Given records:
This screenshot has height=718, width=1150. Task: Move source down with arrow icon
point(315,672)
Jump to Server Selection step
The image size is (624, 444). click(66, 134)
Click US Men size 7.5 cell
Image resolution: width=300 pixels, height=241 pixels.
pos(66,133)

Problem requirements:
Update the material above by replacing "arrow icon" with "chevron button" and leaving everything else unchanged.

Task answer:
This screenshot has height=718, width=1150. Task: Move source down with chevron button
point(315,672)
Jump to Server Selection step
The image size is (624, 444). click(66, 134)
Click US Men size 7.5 cell
Image resolution: width=300 pixels, height=241 pixels.
pos(66,133)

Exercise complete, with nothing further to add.